Saturday, December 23, 2023
Health minister Muhammed Ali Pate [credit : Rickett global hygiene ]
The Nigerian Infectious Diseases Society has called on the government at all levels to increase and sustain their investments in health security infrastructure and workforce in the country.
This is contained in a communiqué signed by the President of NIDS, Prof. Dimie Ogoina and Secretary General, Dr Mukhtar Adeiza, at the end of 11th Annual General Meeting of NIDS in Abuja on Friday.
“The NIDS calls on federal, state, and local governments in Nigeria to progressively increase and sustain their investments in health security and one health implementation.
“We urge governments at all levels in Nigeria to improve domestic funding of health security, establish, strengthen and sustain health security infrastructure, and to improve the skills of the health workforce in the country.
“We also urge relevant health authorities to enforce institutional accountability and to implement continuous quality improvement within the health system as enshrined in the National Health Act 2014.
“The conference calls for stricter regulation of sales of antimicrobial agents and the upscaling of awareness creation on antimicrobial resistance and rational antimicrobial use among all One health stakeholders and the public alike.” The communiqué noted.
According to NIDS, there is a need for improving prevention, detection and response to diphtheria and other Infectious diseases outbreaks.
It also called on all sub-national governments to fully own the response to the current diphtheria outbreak by committing financial, human, and material resources to the control of the outbreak.
It underscored the need to provide and deploy the needed diagnostics, diphtheria antitoxin, and antibiotics to affected states and communities to forestall preventable deaths due to the outbreak.
The society stated that capacity building of the health workforce on appropriate management of diphtheria cases was also a priority for immediate action.
The society added, “We call for the scale-up of routine immunisation within areas most at risk and urge relevant federal and the state government agencies to strengthen ongoing routine childhood immunisation programmes.

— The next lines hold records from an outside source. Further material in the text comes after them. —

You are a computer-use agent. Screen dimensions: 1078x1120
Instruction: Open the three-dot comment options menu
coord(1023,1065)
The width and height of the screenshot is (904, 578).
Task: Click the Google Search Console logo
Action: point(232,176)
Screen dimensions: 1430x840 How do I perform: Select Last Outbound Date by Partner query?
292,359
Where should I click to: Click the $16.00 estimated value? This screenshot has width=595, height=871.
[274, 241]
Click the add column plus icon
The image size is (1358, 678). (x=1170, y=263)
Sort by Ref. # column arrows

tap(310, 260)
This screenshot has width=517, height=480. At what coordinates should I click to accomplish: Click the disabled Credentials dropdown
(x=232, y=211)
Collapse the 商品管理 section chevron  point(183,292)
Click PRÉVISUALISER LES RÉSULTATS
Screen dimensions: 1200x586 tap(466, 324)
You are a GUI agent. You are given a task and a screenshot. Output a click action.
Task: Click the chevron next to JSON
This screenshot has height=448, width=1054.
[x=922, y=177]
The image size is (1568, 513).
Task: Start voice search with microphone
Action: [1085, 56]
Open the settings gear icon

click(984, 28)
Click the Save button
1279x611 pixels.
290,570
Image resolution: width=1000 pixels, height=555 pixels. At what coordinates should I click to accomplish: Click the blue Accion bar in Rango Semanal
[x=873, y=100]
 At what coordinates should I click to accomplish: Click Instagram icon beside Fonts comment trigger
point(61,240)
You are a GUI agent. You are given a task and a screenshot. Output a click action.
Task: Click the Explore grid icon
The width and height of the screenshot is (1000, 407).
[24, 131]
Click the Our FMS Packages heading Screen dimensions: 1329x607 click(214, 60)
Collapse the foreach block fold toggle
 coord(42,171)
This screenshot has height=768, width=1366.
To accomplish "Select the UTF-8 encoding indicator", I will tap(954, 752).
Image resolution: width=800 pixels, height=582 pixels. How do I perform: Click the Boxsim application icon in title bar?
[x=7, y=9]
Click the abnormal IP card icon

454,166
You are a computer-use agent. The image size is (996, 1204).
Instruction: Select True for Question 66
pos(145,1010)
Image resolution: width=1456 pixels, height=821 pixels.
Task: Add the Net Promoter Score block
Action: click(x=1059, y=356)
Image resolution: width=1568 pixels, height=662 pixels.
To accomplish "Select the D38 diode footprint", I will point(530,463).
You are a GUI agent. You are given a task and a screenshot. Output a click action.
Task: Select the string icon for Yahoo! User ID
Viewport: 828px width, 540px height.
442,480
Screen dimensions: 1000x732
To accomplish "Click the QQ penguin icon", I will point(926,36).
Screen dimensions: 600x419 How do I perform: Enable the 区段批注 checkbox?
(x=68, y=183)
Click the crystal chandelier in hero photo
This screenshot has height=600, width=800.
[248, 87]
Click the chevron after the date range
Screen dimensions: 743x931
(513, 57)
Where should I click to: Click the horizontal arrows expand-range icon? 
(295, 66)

“They should also catch-up/adult immunisations initiatives to prevent future outbreaks due to gaps in vaccine-related herd immunity. NIDS also calls on all one health stakeholders to unite in the fight against public health threats in Nigeria through collaborative creation, development, implementation, and evaluation of evidence-based and locally applicable cost-effective interventions that inform policy, clinical practice, and public health decisions.”
The society stated that NIDS reaffirmed its commitment to foster collaboration among stakeholders interested and actively engaged in the prevention and control of infectious diseases in Nigeria.
It pledged to be active players in the country’s efforts to fight public health threats through advocacy, research, and training.
The society is strongly aligned with a multi-disciplinary and multi-sectoral approach to addressing public health threats in Nigeria.